EL PAÍS:
“Artista eu era. Pioneiro eu fiz-me. Devo a Brasília esse sofrido privilégio. Realmente um privilégio: ser pioneiro. Dureza que gera espírito. Um prêmio moral”. A frase de Athos Bulcão resume o desafio de integrar arte e arquitetura como maior colaborador de Oscar Niemeyer na construção de Brasília. Suas obras em azulejo, concreto, madeira policromada e outras técnicas, que hoje ornam muitos corredores do poder, são apenas uma amostra da prolífica produção do pupilo de Portinari, que sonhou em tornar acessível seu trabalho ao público em geral e não apenas aos frequentadores de galerias.
Athos Bulcão. DIVULGAÇÃO FUNDAÇÃO ATHOS BULCÃO
Nascido no Catete, Rio de Janeiro, em 2 de julho de 1918, passou uma infância privilegiada em Teresópolis, criado pelo pai Fortunato Bulcão e irmãos mais velhos. A mãe, Maria Antonieta, faleceu de enfisema pulmonar quando ele tinha apenas cinco anos. Desde menino, mostrava-se criativo, mas a primeira carreira que escolheu não apontava em nada o seu destino futuro. Muito jovem, porém, em 1939, ele abandona a clássica Medicina para se dedicar a pintura.
A arte chegou enfim a ele por uma sequência de acasos. Ou melhor, mais que acasos, um conjunto de amizades estreladas do mundo das artes. O próprio pai era amigo de Monteiro Lobato – curiosamente o maior dos críticos às mudanças no cenário artístico, mudanças que chegariam ao auge do abstracionismo justamente pelas mãos do filho do grande amigo.
Num breve resumo dos laços que o ajudaram a construir sua carreira, é apresentado pelo escritor Murilo Mendes ao casal Vieira da Silva (1908-1992) e Arpad Szenes (1897-1985) e frequenta o ateliê deles na década de 1940. O círculo de amigos ainda inclui importantes modernistas como Carlos Scliar, Pancetti e Enrico Bianco, que o apresentou a Burle Marx, outro nome importante da construção de Brasília.
Em 1945, aos 21 anos, passa a trabalhar como assistente de Candido Portinari (1903-1962) na construção do painel de São Francisco de Assis, na Igreja da Pampulha, em Belo Horizonte. Com o mestre, aprendeu muitas lições importantes sobre desenhos e cores. “Arte é cosa mentale”, dizia ele, citando Leonardo da Vinci, para ilustrar que não acreditava em inspiração e sim talento e trabalho.

* _Atividade 1_
Responda com base no texto sobre Athos Bulcão:
(a) Em que ano ele largou a Medicina para se dedicar à pintura?
(b) Quem o apresentou ao casal Vieira da Silva e Arpad Szenes?
(c) Em que igreja fica o painel de São Francisco de Assis em que ele trabalhou com Portinari?
* _Atividade 2_
Atualize o trecho do texto sobre Athos Bulcão que vai de "Athos Bulcão. DIVULGAÇÃO" até "dedicar a pintura.", trocando "Teresópolis" por "Petrópolis".

* _Registros_
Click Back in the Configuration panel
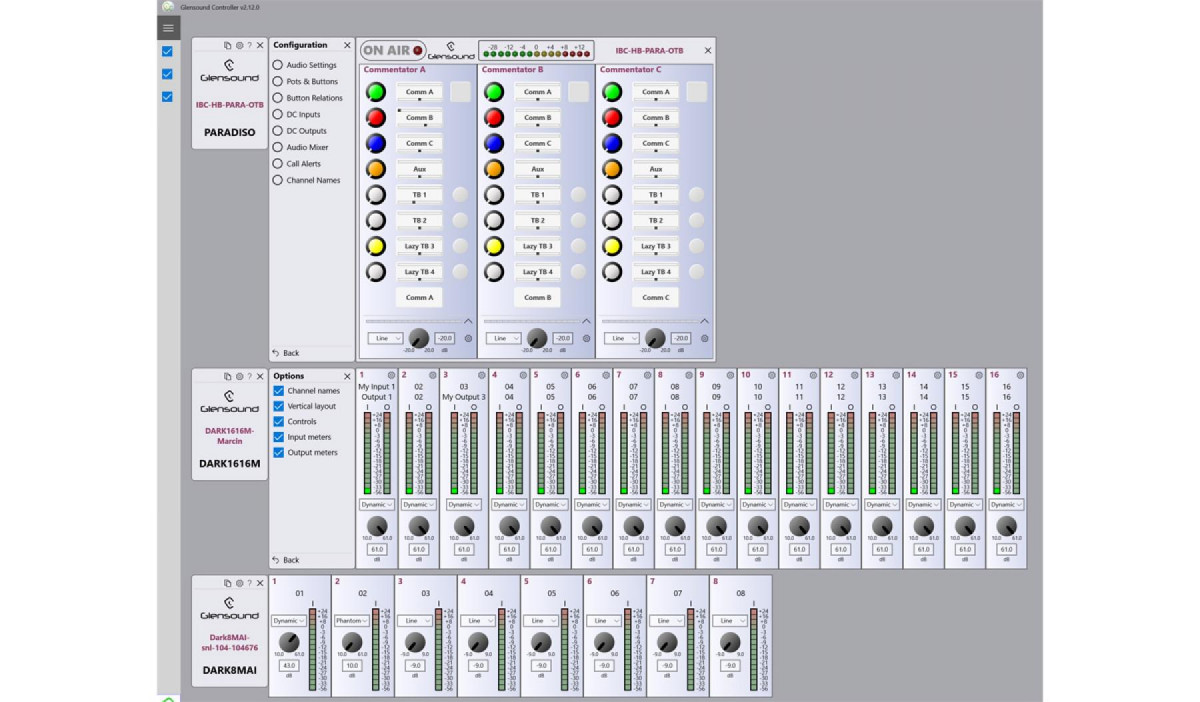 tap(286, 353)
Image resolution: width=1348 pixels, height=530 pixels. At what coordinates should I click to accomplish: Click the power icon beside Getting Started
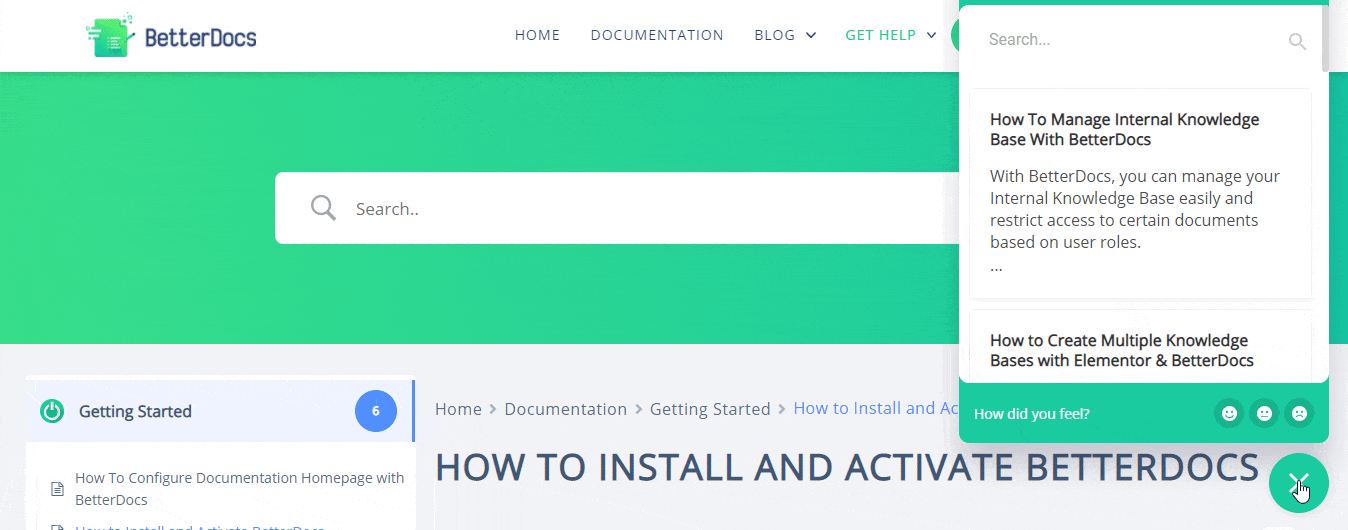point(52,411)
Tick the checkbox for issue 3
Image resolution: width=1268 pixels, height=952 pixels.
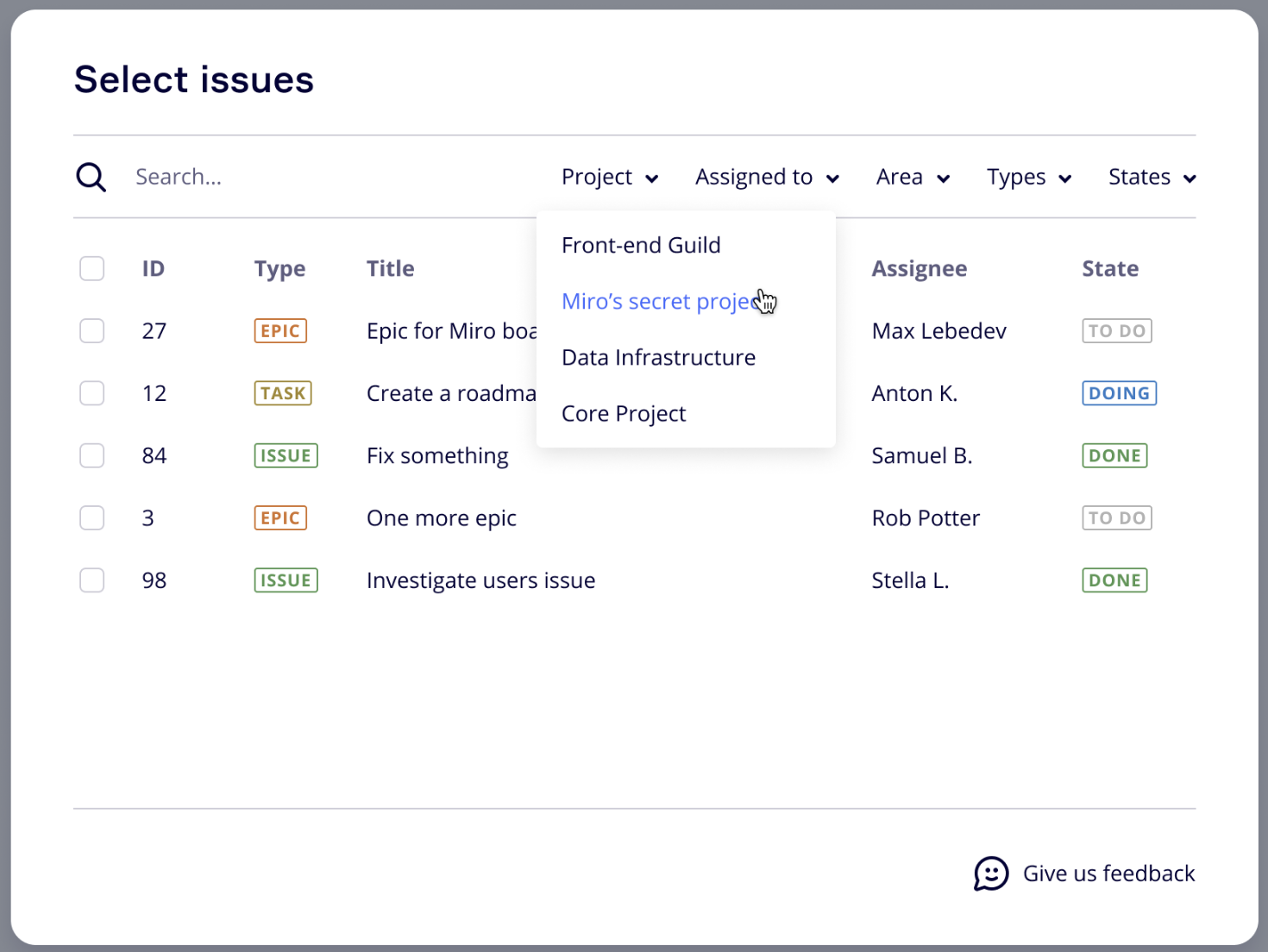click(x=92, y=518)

* * *

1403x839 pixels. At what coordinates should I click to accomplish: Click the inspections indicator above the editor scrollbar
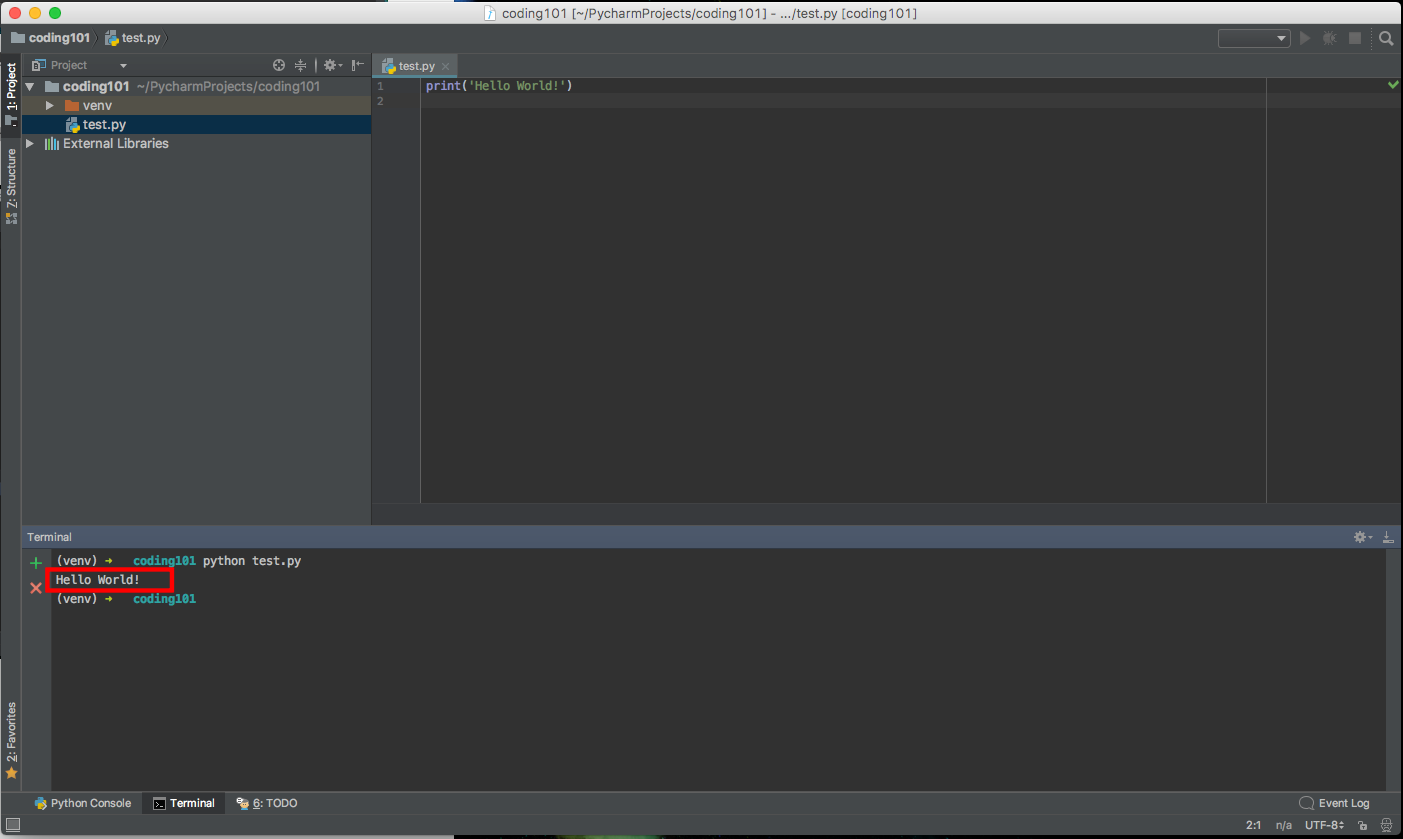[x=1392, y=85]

==

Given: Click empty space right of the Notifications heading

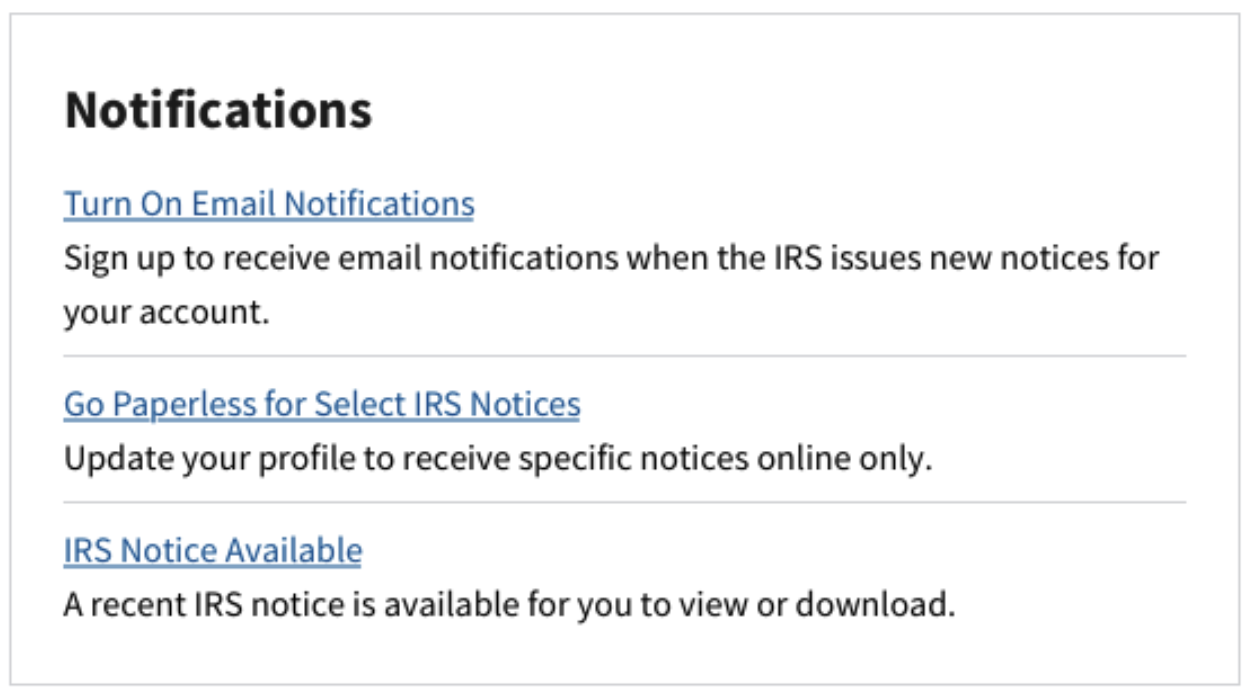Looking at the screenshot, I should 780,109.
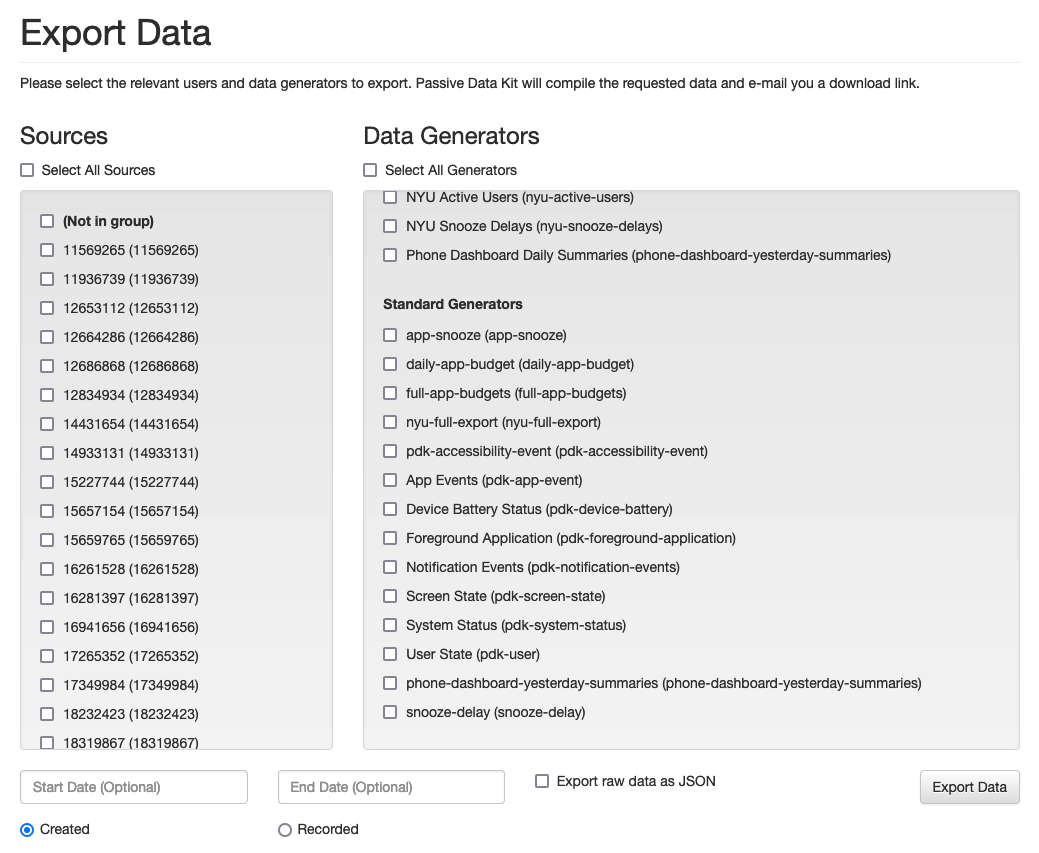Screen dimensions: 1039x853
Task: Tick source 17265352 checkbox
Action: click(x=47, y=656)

* _Resultado 1_
(a) Em 1939.
(b) O escritor Murilo Mendes.
(c) Na Igreja da Pampulha, em Belo Horizonte.

* _Resultado 2_
Athos Bulcão. DIVULGAÇÃO FUNDAÇÃO ATHOS BULCÃO
Nascido no Catete, Rio de Janeiro, em 2 de julho de 1918, passou uma infância privilegiada em Petrópolis, criado pelo pai Fortunato Bulcão e irmãos mais velhos. A mãe, Maria Antonieta, faleceu de enfisema pulmonar quando ele tinha apenas cinco anos. Desde menino, mostrava-se criativo, mas a primeira carreira que escolheu não apontava em nada o seu destino futuro. Muito jovem, porém, em 1939, ele abandona a clássica Medicina para se dedicar a pintura.